== 本文

草を食むもたげた頸のその先に天鵞絨の角すと天仰ぐ

くさをはむ もたげたくびのそのさきに
びろうどのつの すと てんあおぐ


牡鹿に行き合った。

友人の家に続くトレイルはほぼ垂直に落ちてくる日差しに晒されて白っぽく、人通りはほとんどない。
靴の下で軽い音を立てる砂利を踏みながら歩いていくと、右手の森から悠々と目の前を横切っていったのは、身体の大きな牡鹿だった。
その大きさに反して角は短い。牡鹿はゆったりとした調子でぱし、ぱしと白い尾っぽを振りながら、先の丸い角を突き出すように首を屈め、道端の草を食べはじめた。私が近づくのもお構いなしで。人に慣れているのだろう、このような深くもない森を行き来して暮らしているのだから。

歩をゆるめて、そうっと距離をつめた。食事の邪魔はしたくないのだけれど、もう少しだけ近くで見たい。砂利の音をうるさく感じた。
と、牡鹿がつと頭を上げた。背筋を伸ばし、しゃんと立つ。角は天を仰ぎ、それを覆う産毛が光って天鵞絨びろうどのように見えた。

美しいな、
飼い犬や飼い猫にはない、人慣れしているようでも完全には解くことのない緊張感を、そう感じたのだろうか。

牡鹿はふいと向き直り、出てきたときと同じように白い砂利道を横切って、森の側の茂みで食事を続けた。
私は軽い音に戻った砂利を鳴らしながら、トレイルを行った。

====
== 提供データ

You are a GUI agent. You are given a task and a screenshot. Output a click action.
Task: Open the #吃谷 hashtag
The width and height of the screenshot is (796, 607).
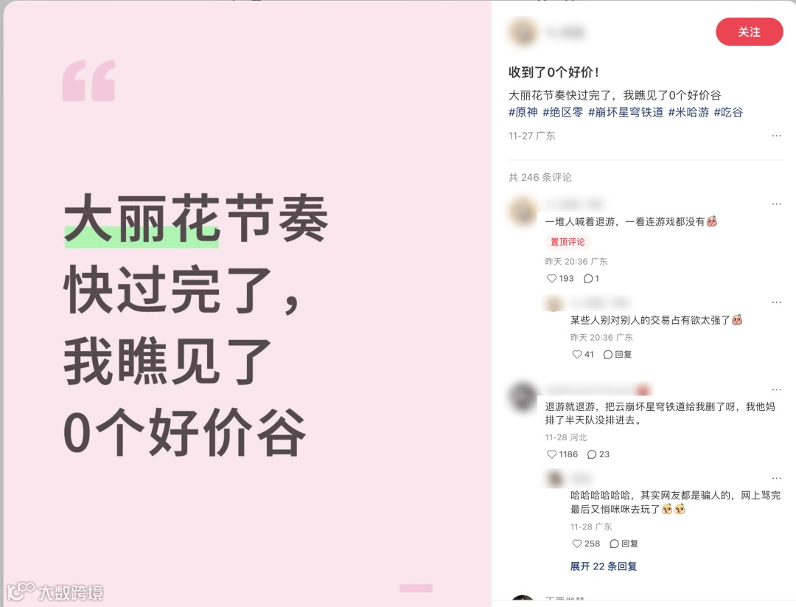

====

設問 1:
本文を二文で要約して。
設問 2:
本文で、牡鹿の角を覆う産毛は光って何のように見えたか。
設問 3:
本文の「その大きさに反して角は短い。」から「近くで見たい。砂利の音をうるさく感じた。」に至るまでの全体を、「牡鹿」を「雄鹿」に置き換えて書き改めてください。
データは別の出典から取ったものだ。

解答 1:
友人の家へ続くトレイルを歩いていた「私」は、右手の森から出てきた角の短い大きな牡鹿に行き合い、道端の草を食べるその鹿にそっと近づいた。牡鹿がふと頭を上げて角を天に向けると、産毛が天鵞絨のように光り、「私」は美しいと感じたが、鹿はやがて森の側の茂みで食事を続け、「私」もトレイルを歩いていった。

解答 2:
天鵞絨（びろうど）のように見えた。

解答 3:
その大きさに反して角は短い。雄鹿はゆったりとした調子でぱし、ぱしと白い尾っぽを振りながら、先の丸い角を突き出すように首を屈め、道端の草を食べはじめた。私が近づくのもお構いなしで。人に慣れているのだろう、このような深くもない森を行き来して暮らしているのだから。

歩をゆるめて、そうっと距離をつめた。食事の邪魔はしたくないのだけれど、もう少しだけ近くで見たい。砂利の音をうるさく感じた。